TUESDAY, April 23 (HealthDay News) -- Menus that show how much exercise will be needed to burn off the calories in meals may help reduce how much people eat, researchers report.

The new study included 300 people, aged 18 to 30, who were given either a menu without calorie labels, a menu with calorie labels or a menu with labels for the minutes of brisk walking needed to burn off the calories in the food.

Brisk walking was chosen as the form of exercise because it is something that nearly everyone can relate to, said lead researcher Ashlei James, a graduate student at Texas Christian University in Fort Worth.

The findings were scheduled for presentation Tuesday at the Experimental Biology meeting in Boston.

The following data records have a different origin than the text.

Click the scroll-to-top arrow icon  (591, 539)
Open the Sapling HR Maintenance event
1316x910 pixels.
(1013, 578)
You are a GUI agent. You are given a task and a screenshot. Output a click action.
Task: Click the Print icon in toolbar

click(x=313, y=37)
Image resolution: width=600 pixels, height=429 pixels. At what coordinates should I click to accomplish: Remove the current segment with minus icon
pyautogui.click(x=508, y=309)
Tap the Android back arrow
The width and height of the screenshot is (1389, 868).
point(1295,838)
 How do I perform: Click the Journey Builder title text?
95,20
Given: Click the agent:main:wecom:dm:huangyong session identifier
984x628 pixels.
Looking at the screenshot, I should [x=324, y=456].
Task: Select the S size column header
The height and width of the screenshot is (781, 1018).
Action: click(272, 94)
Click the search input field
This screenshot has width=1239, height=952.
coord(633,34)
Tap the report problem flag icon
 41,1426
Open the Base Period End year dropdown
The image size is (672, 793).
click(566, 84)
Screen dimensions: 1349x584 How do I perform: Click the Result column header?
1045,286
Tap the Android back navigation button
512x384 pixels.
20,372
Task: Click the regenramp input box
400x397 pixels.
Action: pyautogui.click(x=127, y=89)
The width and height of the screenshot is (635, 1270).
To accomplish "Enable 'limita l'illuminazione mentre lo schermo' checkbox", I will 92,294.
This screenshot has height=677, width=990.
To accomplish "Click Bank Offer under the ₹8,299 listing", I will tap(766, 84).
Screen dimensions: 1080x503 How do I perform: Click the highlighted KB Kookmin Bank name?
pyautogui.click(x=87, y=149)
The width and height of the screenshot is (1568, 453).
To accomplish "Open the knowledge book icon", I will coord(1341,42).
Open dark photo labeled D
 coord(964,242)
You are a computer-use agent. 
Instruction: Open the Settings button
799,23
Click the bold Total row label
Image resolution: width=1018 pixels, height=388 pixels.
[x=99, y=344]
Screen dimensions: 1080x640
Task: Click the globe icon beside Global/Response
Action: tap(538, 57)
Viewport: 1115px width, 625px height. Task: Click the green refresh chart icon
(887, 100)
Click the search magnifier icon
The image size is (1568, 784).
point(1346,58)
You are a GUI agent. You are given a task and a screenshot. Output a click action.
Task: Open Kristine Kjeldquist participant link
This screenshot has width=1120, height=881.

Data and conclusions from research presented at medical meetings should be considered preliminary until published in a peer-reviewed journal.

As an example of the information given to the participants, a woman would have to walk briskly for about two hours to burn off the calories in a quarter-pound double cheeseburger, the researchers said.

"All menus contained the same food and beverage options, which included burgers, chicken sandwiches and tenders, salad, fries, desserts, soda, and water," James said.

The people given the menu listing the minutes of brisk walking needed to burn food calories ordered and consumed fewer calories than those given either of the other menus.

However, among those who received the other two menus -- with or without calorie labels -- there was no difference in the number of calories ordered and consumed, the investigators found.

"This study suggests there are benefits to displaying exercise minutes to a group of young men and women," study senior author Meena Shah said in a news release from the Federation of American Societies for Experimental Biology. "We can't generalize to a population over age 30, so we will further investigate this in an older and more diverse group."

"This is the first study to look at the effects of displaying minutes of brisk walking needed to burn food calories on the calories ordered and consumed," Shah added.